I have a great liking for Solvkroken spoons for Pike and the Salamander range are exceptional fish catchers when the green lads are hammering small bait fish. The gold and copper coloured ones are my favourites.

If limited to only one spoon for Pike it would definitely be the Storauren. This fearsome looking spoon weighs in at a heafty 45grm, so it is excellent for searching deeper water. The flying trebles on each side are possibly a bit of overkill but this lure outfishes most others in my box. It comes in either silver of copper finishes.

I get these (and many other lures) from Freeney’s shop in Galway city. Any tackle shop which is also a pub is OK in my book! Do drop in if you happen to be in Galway, it is a great wee shop.

Next task was to repair a damaged sandeel which had been cut by a Ballan Wrasse on Clare Island during the summer. All that is required is a drop of supper glue in the cut and then hold it together until the glue sets.
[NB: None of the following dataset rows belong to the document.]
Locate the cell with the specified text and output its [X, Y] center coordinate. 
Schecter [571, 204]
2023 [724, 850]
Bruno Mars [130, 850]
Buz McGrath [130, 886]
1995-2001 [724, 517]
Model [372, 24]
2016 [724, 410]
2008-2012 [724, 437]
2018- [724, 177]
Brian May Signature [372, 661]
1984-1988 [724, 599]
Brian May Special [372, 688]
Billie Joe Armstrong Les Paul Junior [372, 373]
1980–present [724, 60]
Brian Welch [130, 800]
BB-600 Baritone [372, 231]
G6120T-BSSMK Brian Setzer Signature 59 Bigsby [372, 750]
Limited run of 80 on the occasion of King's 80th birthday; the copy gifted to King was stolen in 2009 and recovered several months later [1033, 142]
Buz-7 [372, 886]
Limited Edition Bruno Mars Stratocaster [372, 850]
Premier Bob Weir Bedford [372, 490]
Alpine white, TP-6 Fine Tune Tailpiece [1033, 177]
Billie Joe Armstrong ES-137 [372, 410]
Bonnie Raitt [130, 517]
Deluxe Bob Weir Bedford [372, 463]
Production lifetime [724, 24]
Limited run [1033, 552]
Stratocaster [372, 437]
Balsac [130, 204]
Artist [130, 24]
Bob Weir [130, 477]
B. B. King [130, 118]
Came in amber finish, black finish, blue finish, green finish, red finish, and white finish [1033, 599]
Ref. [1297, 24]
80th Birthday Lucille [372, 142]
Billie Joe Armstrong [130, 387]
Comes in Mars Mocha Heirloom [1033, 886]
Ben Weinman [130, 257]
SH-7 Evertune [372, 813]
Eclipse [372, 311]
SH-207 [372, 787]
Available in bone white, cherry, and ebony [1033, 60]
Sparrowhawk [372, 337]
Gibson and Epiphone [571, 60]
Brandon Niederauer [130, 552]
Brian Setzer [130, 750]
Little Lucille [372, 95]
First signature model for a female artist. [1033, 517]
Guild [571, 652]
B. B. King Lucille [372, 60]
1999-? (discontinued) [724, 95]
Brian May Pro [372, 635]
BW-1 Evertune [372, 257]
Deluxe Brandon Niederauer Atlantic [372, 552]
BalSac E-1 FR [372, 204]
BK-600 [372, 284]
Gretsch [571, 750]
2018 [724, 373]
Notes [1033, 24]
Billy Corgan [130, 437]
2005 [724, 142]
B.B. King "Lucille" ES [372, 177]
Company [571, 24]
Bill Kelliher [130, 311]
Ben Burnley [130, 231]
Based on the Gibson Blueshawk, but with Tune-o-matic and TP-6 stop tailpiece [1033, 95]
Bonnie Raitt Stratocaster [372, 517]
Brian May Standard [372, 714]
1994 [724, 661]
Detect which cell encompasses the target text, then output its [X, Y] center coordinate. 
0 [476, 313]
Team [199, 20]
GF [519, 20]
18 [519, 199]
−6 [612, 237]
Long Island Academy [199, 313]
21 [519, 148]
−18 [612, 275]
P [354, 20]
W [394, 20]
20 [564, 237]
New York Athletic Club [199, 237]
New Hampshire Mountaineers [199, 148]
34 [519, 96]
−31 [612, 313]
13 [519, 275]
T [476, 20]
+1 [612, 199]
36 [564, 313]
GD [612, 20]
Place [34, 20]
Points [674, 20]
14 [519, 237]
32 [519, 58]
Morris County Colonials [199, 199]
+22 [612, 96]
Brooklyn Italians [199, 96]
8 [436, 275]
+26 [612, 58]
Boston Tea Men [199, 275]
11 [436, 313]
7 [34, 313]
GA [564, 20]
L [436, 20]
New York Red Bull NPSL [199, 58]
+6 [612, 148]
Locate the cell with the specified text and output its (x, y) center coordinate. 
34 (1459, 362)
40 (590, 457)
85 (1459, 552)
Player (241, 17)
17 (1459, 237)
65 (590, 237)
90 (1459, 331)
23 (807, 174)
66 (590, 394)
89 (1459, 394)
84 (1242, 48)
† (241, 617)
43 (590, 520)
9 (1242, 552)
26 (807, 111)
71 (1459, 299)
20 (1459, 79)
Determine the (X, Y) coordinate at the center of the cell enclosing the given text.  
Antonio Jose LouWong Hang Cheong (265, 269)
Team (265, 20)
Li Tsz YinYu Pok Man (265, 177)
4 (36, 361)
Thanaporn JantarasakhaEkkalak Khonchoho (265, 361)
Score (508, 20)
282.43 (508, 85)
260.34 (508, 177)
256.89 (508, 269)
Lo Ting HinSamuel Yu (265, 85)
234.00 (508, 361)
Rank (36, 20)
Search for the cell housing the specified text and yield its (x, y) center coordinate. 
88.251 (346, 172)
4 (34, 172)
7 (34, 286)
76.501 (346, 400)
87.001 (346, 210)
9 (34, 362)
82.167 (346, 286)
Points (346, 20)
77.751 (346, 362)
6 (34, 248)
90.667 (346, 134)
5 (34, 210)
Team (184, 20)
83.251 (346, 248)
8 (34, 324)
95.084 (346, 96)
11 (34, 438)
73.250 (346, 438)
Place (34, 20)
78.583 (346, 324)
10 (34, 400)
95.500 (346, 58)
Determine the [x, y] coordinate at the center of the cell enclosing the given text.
Now I turned my attention to the Pike flybox. Catching Pike on the fly can be good fun so I usually take a fly rod with me when deliberately targeting the toothy yard of green. Some rather dodgy looking experimental patterns from many years ago were weeded out and the hooks stripped for re-use. Then I tied up a couple of lightweight tubes for use in shallow water as most of my Pike flies are weighted.

The last job was to resurrect some very old Blair Spoons which I intend trying for Pike this Autumn. As spinning for salmon has declined on the big east coast rivers of Scotland so has this veritable old lure fallen into disregard. I unearthed some in the shed and decided they may have a use as a Pike lure if I could shine them up again. A little elbow grease later and they look serviceble once more.

Before............

Before…………

After cleaning

After cleaning

Once I was happy with the shine on the Blair’s I went on the hunt for suitable hooks and this was where the afternoon descended into farce. Hooks of every conceivable size, pattern and make were located hiding in jacket pockets, tackle bags and boxes but none were the right size for this lure. I eventually managed to find a couple of trebles which will do for now but I must invest in some large trebles before I hit the water.

I hear there are still some Mackerel around so I may venture out for a few casts for them this weekend is conditions stay calm. After that it will be a case of piking as and when work allows. The ever entertaining ‘Saudi John’ (misnomer as he works in UAE) is home this week so we may succeed in dragging him out for a few casts.